Records shown below:
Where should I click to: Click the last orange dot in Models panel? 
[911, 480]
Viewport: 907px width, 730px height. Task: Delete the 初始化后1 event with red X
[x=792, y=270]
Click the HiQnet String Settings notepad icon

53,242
End of Records shown.
▸ **Problem requirements**: Once the line that contains "Viewport: 907px width, 730px" is found, please give it again exactly, along with each line that comes after it, through the last line of the entries.

▸ **Your solution**:
Viewport: 907px width, 730px height. Task: Delete the 初始化后1 event with red X
[x=792, y=270]
Click the HiQnet String Settings notepad icon

53,242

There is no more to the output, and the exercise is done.